俺は他の男と比べて良い人生を過ごしている。強い能力とみんなが見惚れるほどの容姿で今も女には困ってはいない。

「あん、マリベルだけズルい!」

「そんなこと言うなよ。シャルロもこっちに来いよ」

「やった! アテナも恥ずかしがってないでこっちに来なよ」

「わわわ、私は――」

 俺はアテナに口づけをしながら服を脱がしていく。この女達は俺の才能に惚れ込んで付いてきた奴らだ。毎日どこに行っても一緒で三人の相手を同時にするのは疲れるがそれもモテる男の宿命だ。

「ねぇ、メルロはいいの?」

「ああ、あいつか。俺に興味がないやつはいらないわ。それより三人で気持ち良くしてくれ」

 ウォーレンの代わりに入れたアイテムボックス持ちのメルロはとにかく見た目が最高だった。

 だから声をかけたのに俺の才能には全く興味がないのか近寄ってこない。

 勇者になった俺が声をかけたら股を開いて寄ってくると思ったが、あいつは力を欲していたわけではないようだ。

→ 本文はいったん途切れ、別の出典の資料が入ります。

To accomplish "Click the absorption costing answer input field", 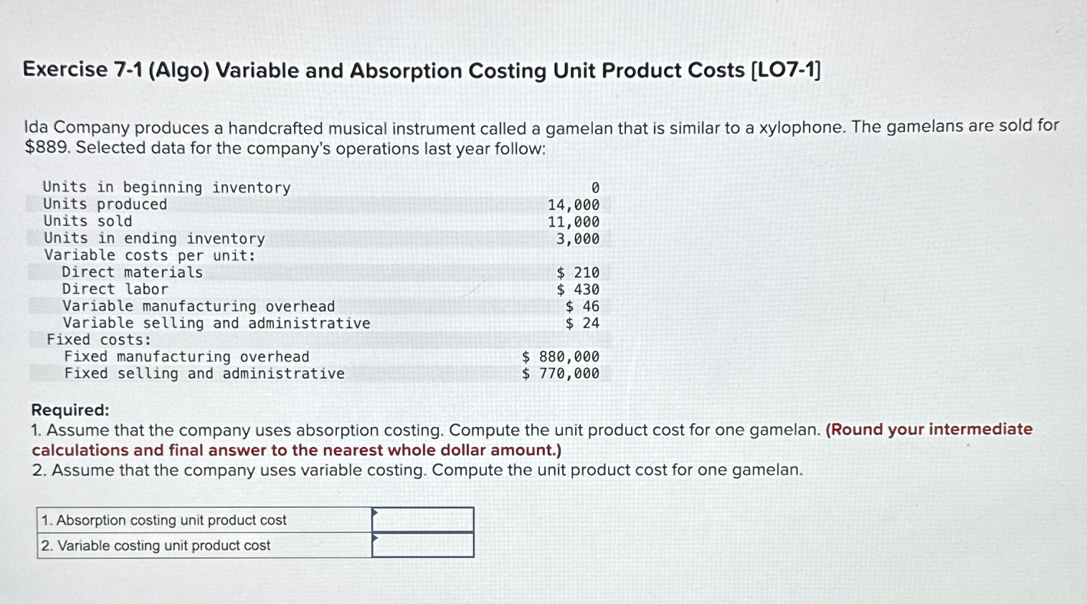I will (x=423, y=519).
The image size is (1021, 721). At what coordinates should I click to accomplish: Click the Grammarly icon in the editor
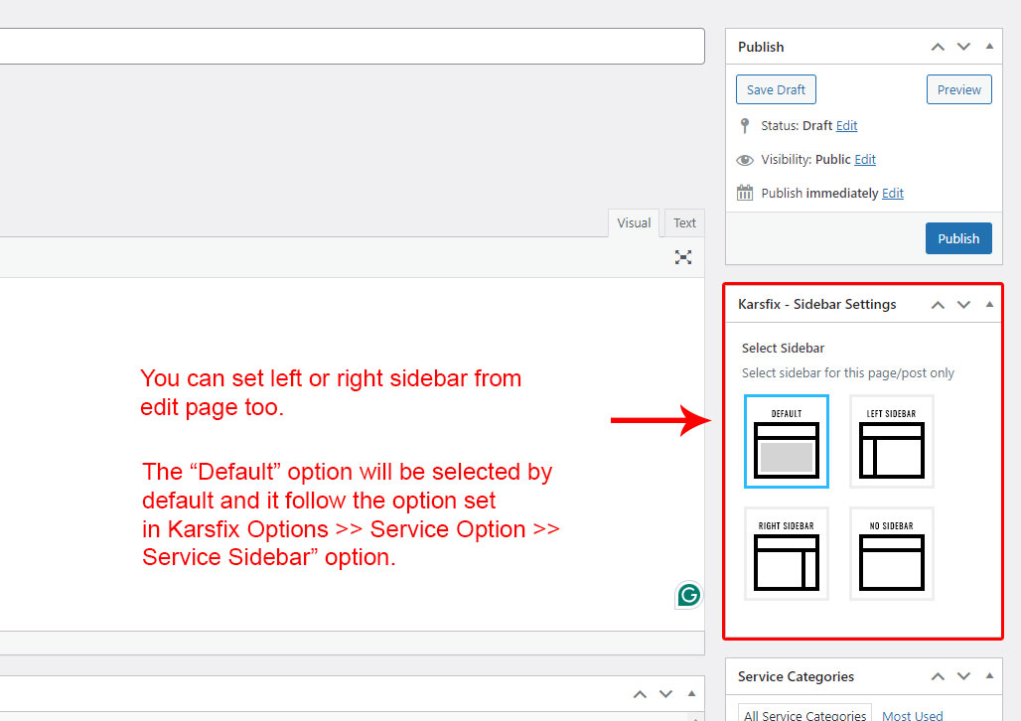pyautogui.click(x=688, y=595)
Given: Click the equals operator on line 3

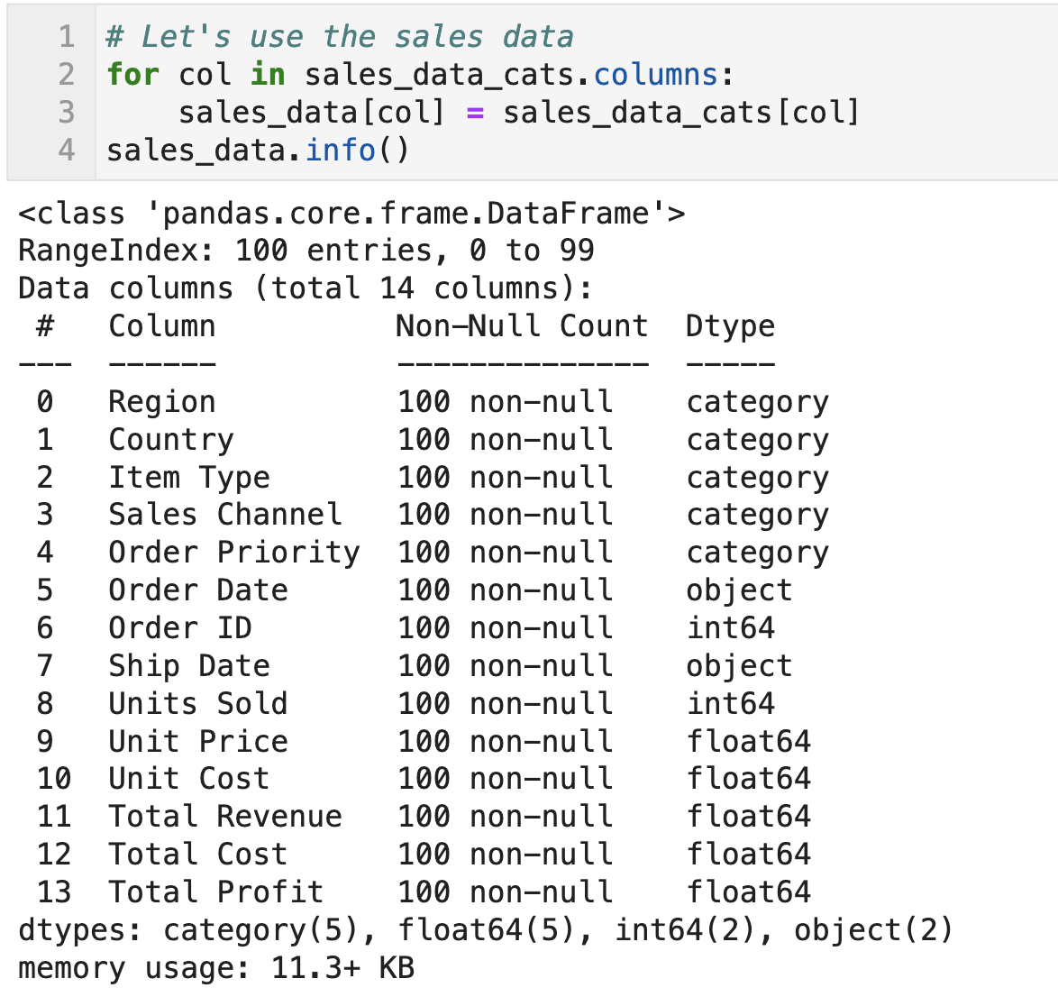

 今の俺には一人の女より三人の女と楽しんだ方がいいからな。外にいるメルロに聞こえるように、声が漏れ出るほど俺達は楽しんだ。

 きっと女なら艶やかな声を聞いたら体が疼いて仕方ないだろう。





 朝起きると外は騒がしくなっていた。どうやら女性同士で言い合いをしているようだ。

「おい、どうしたんだ?」

「だから言ったじゃない。アイテムボックスは限度があるって」

 昨日俺達があんなに激しい夜を過ごしたからなのか、メルロは朝から文句を言っていた。そんなに俺のことを取り合いしたいなら混ざってこれば良いものを……。

「お前も混ざれば――」

 声をかけるとメルロは俺を蔑む目で見ていた。どこかその瞳にも背筋がゾクゾクとして朝から元気になりそうだ。

 話を聞いているとどうやら荷物が収納できないらしい。アイテムボックス持ちが収納できないとはどういうことだろうか。

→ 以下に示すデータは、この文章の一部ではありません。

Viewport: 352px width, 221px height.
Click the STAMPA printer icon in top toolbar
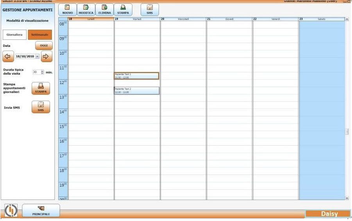coord(123,7)
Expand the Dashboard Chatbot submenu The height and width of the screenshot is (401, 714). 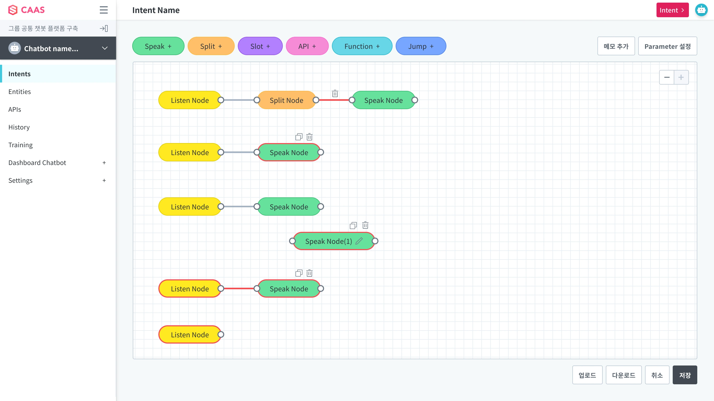click(x=104, y=163)
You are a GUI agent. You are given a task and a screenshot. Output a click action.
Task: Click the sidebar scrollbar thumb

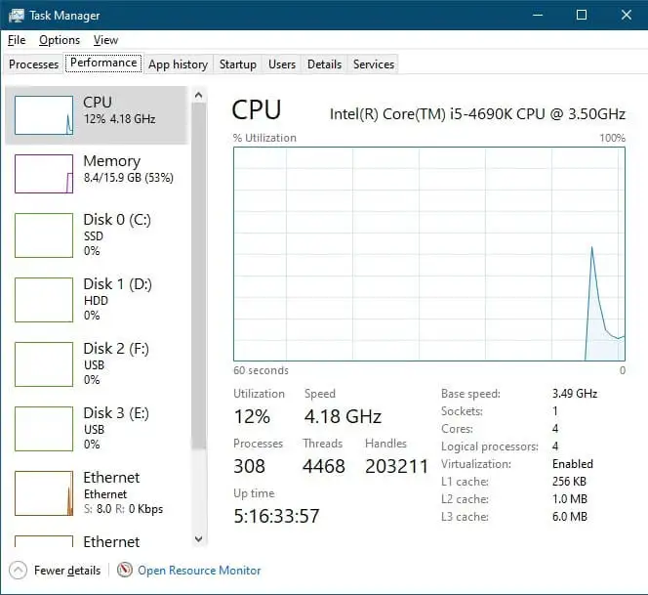pyautogui.click(x=199, y=276)
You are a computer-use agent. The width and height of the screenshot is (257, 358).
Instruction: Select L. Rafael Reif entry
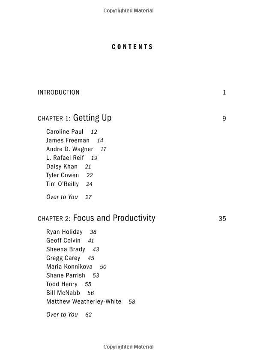click(65, 158)
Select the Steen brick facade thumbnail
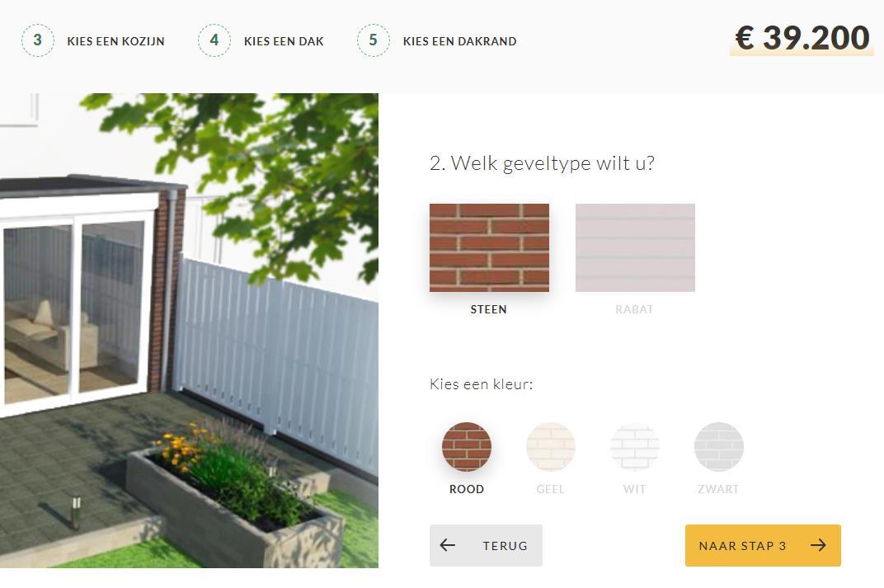The image size is (884, 588). pyautogui.click(x=489, y=247)
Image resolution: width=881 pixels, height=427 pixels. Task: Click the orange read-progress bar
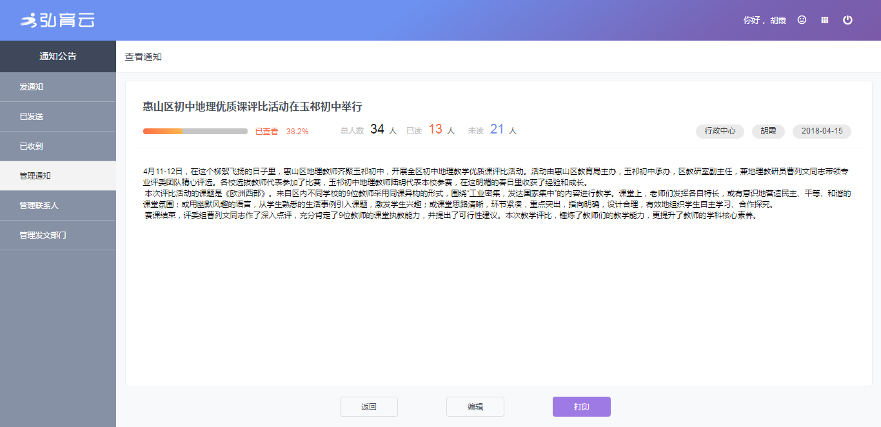tap(195, 131)
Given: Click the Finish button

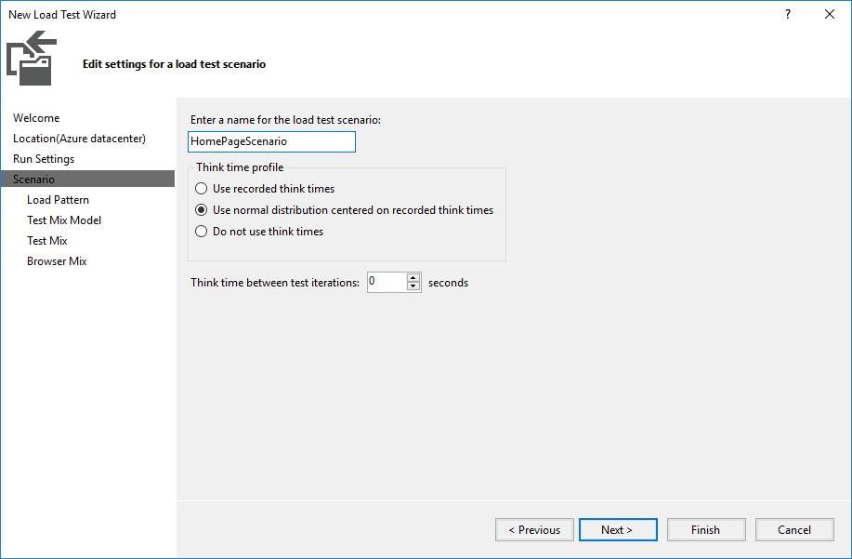Looking at the screenshot, I should click(x=706, y=529).
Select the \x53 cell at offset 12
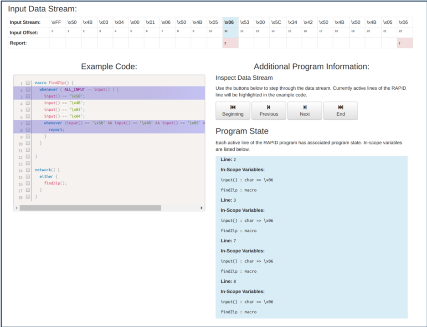Image resolution: width=427 pixels, height=327 pixels. 245,22
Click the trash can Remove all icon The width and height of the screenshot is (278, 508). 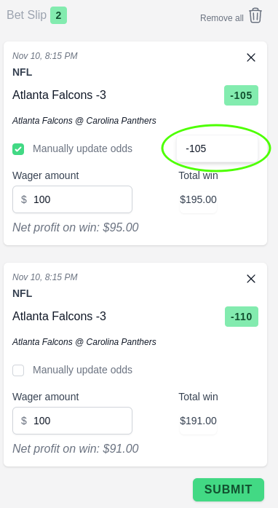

 アイテムボックスといえばなんでも入れられる、ポーターの中では最上位のスキルだ。お金しか持っていないあいつとは違う。

「そもそも私はお金が持てれば良いと言われてパーティーに誘われたわ」

 確かに俺はメルロにそう言って声をかけたが、アイテムボックス持ちなら荷物を持ってもらうのが当たり前だ。

「お金が少ない今なら荷物は持てるだろ?」

 今俺達が稼いだ金は大白金貨2枚ほどだ。勇者パーティーになると、今までとは比べ物にならないぐらい稼ぎが良い。どんどん金の方から舞い込んでくる。

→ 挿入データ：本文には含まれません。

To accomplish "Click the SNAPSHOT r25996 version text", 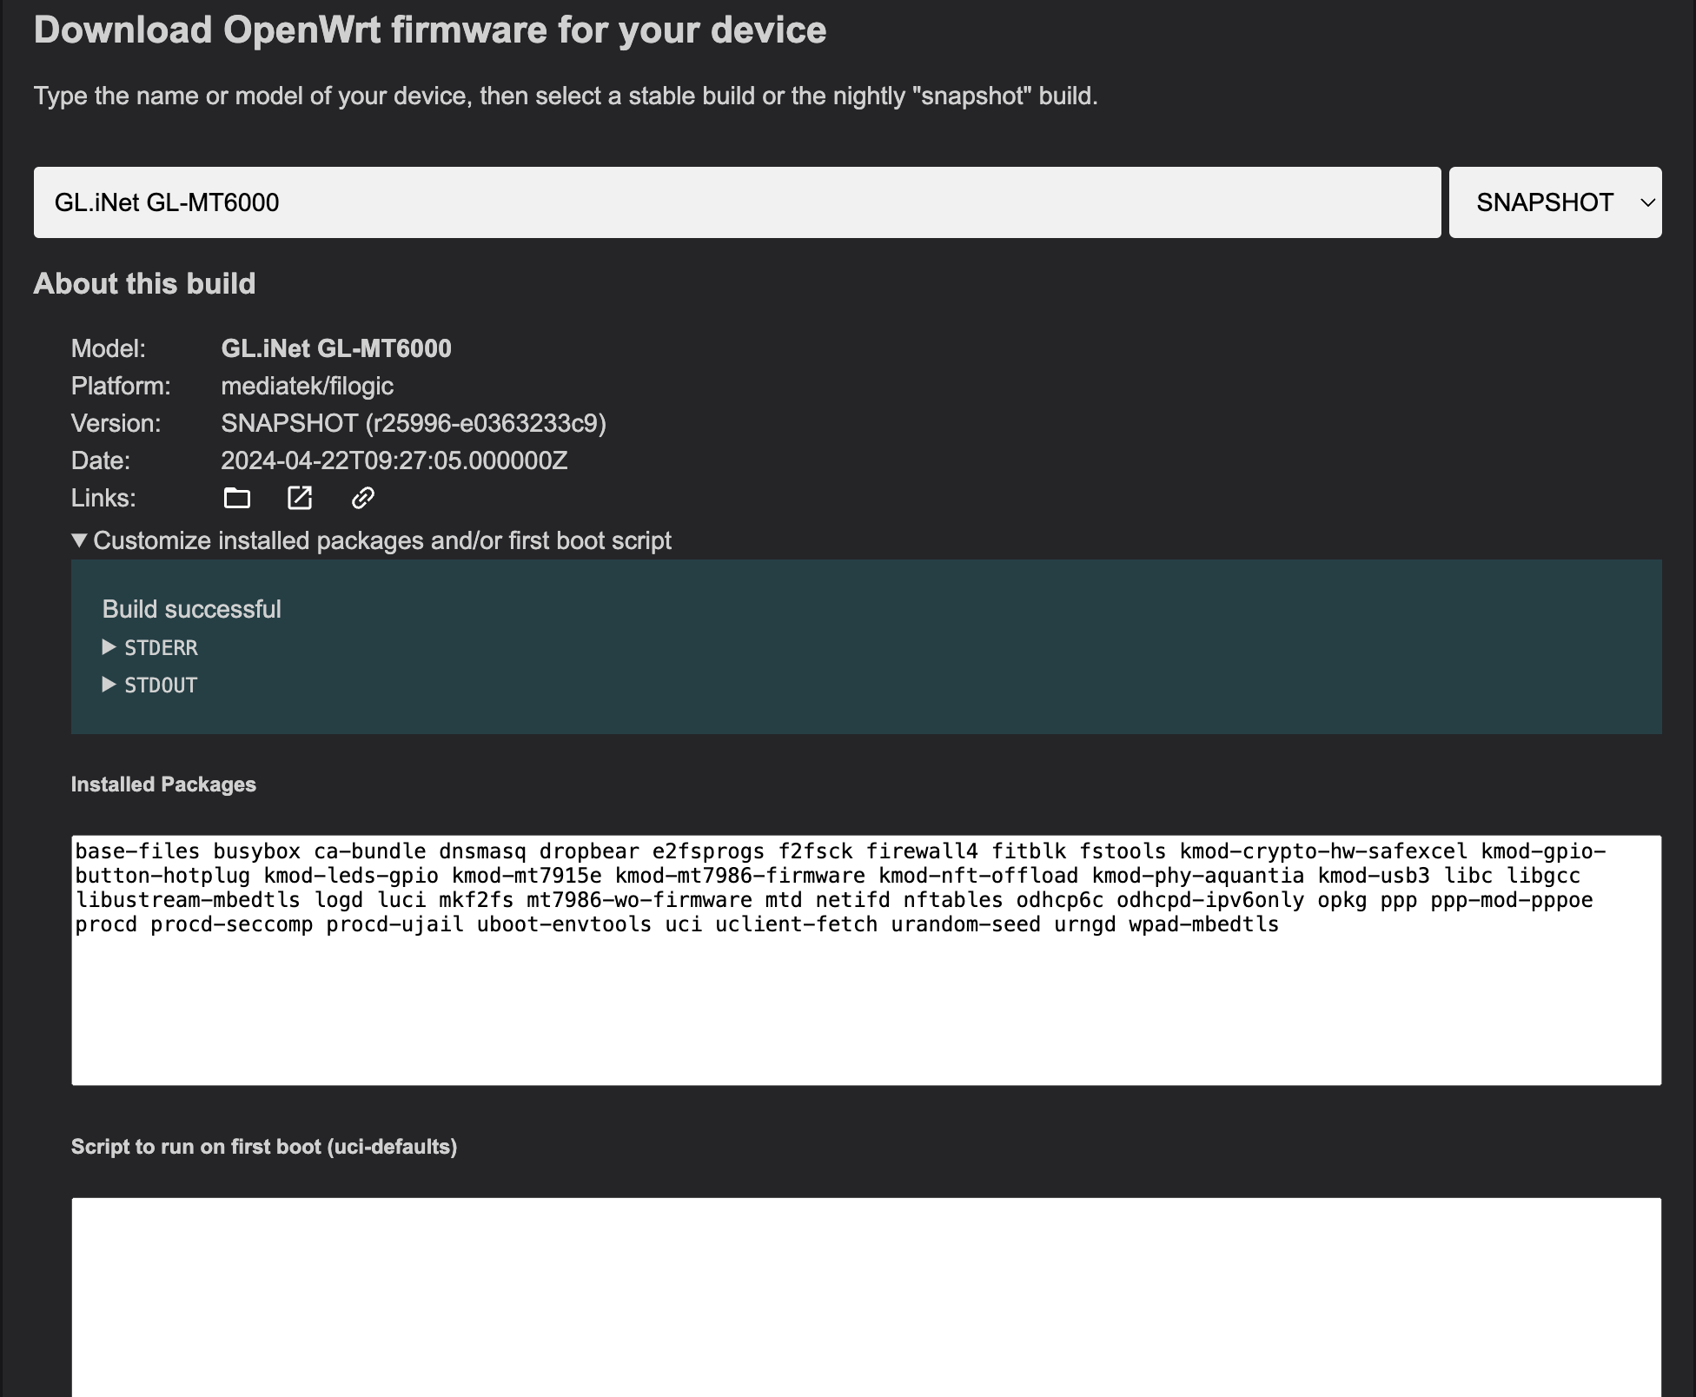I will pos(414,423).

「大白金貨がどれぐらいの重さか知ってて言ってるのかしら? ここにある荷物と同じ質量よ」

 指差ししていたのは俺達五人分のテントと食料だった。

 確かに行きは荷物が全て入ったが、大白金貨になれば質量はあるが大きさはそこまで大きいわけではないから問題ないはずだ。

「ポーターは基本的にサイズじゃなくて質量で荷物の量が決まっているのよ。勇者なのにそんなこともわからないのかしら」

 俺は何を言っているのかわからなかった。あの男は荷物が収納できないが、どれだけでも大白金を収納できていた。

 お金の管理はいつもあいつがやっていたから、俺はそんなことを知らない。むしろ知る気もなかった。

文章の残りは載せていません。